And of course, there are several point guards the Jazz may be keeping an eye on from a health standpoint. We talked a lot over the summer about the likes of Jrue Holiday or Jose Calderon, but Utah would want to know that they’re a reasonable facsimile of their pre-injury selves before they started looking into those options.

Or, they may do what my SCH boss Andy Larsen has suggested: use that room to acquire a prominent player with a big-money deal, since they have money to spend against the 2016 cap.

Speaking of which…

Telling Math

Now that they’ve exercised all their rookie contract options for next season, Utah has $56.6M committed to 11 players, plus a likelihood of adding a first round draft pick, and three non-guaranteed players making another $3M combined.

So if nothing else changed between now and June 30, they’d open free agency with $30M in cap room and 15 players on their roster.

Moral of the story: expect something to change.

Boise Bound?

By now you’ve heard a lot about the “affiliate player” rule, a tag that NBA teams can place on training camp cuts so that their D-League team has first dibs. This is probably on purpose, but the Jazz have more players eligible for that designation than they can use.

They shouldn’t need the rule to keep tabs on Jack Cooley or Grant Jerrett. While transparent D-League rights rules are not easy to come by4, it seems as though Idaho already has “returning player” rights to those two. Bryce Cotton’s returning player rights are held by Austin, so he also wouldn’t count against Utah’s four allowed affiliate player designations.

But Utah also acquired and subsequently waived JJ O’Brien, Treveon Graham, Erik Atkins, EJ Singler and Phil Pressey. And the Stampede can only automatically claim four of them.

Prompt: Reproduce the passage of the Utah Jazz text between "Telling Math" and "Boise Bound?", inclusive.

Data shown:
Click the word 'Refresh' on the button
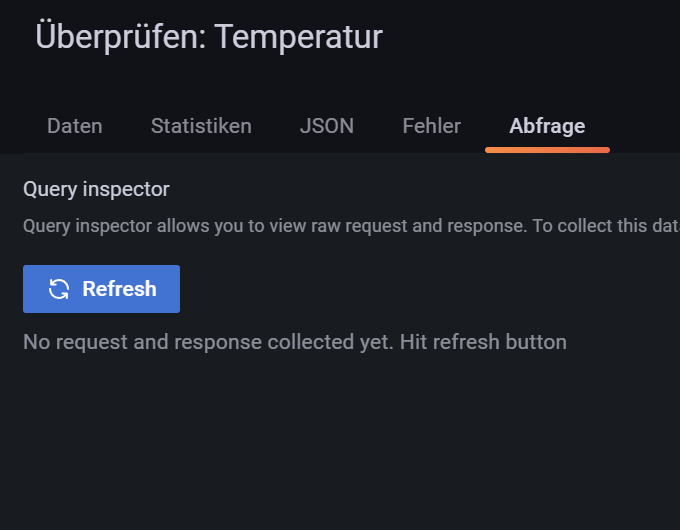 coord(119,289)
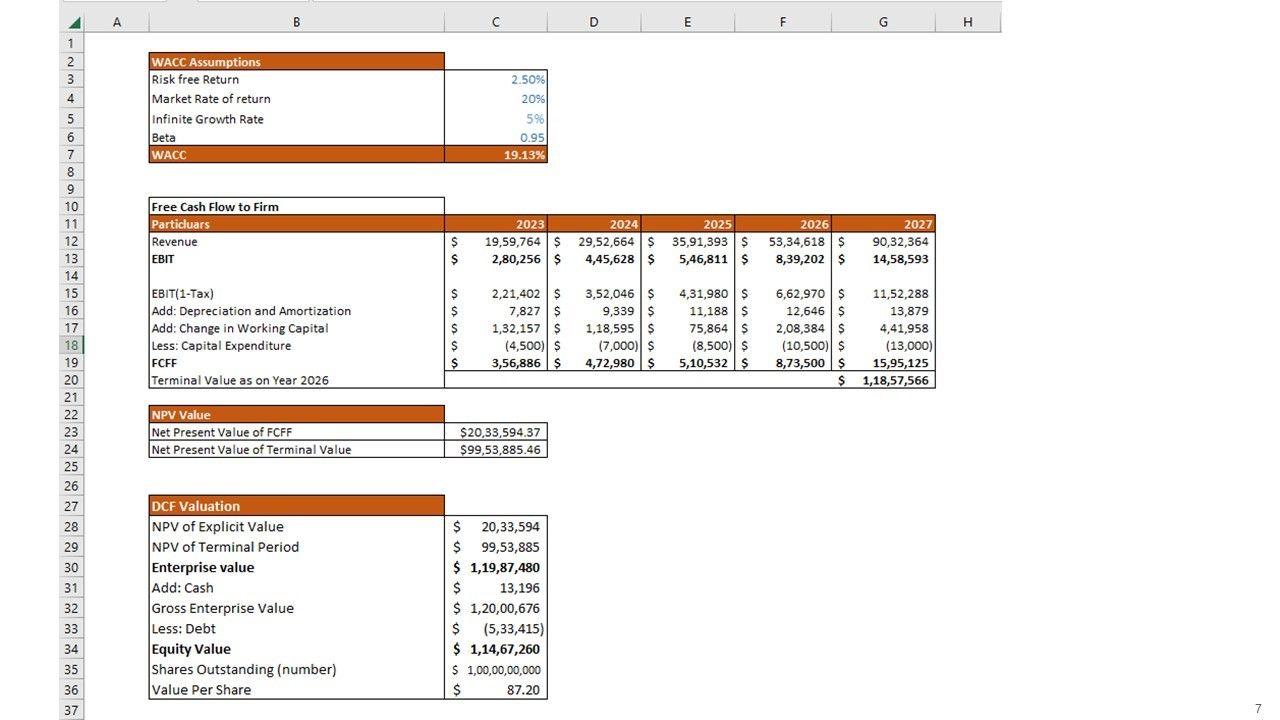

Answer box:
Telling Math

Now that they’ve exercised all their rookie contract options for next season, Utah has $56.6M committed to 11 players, plus a likelihood of adding a first round draft pick, and three non-guaranteed players making another $3M combined.

So if nothing else changed between now and June 30, they’d open free agency with $30M in cap room and 15 players on their roster.

Moral of the story: expect something to change.

Boise Bound?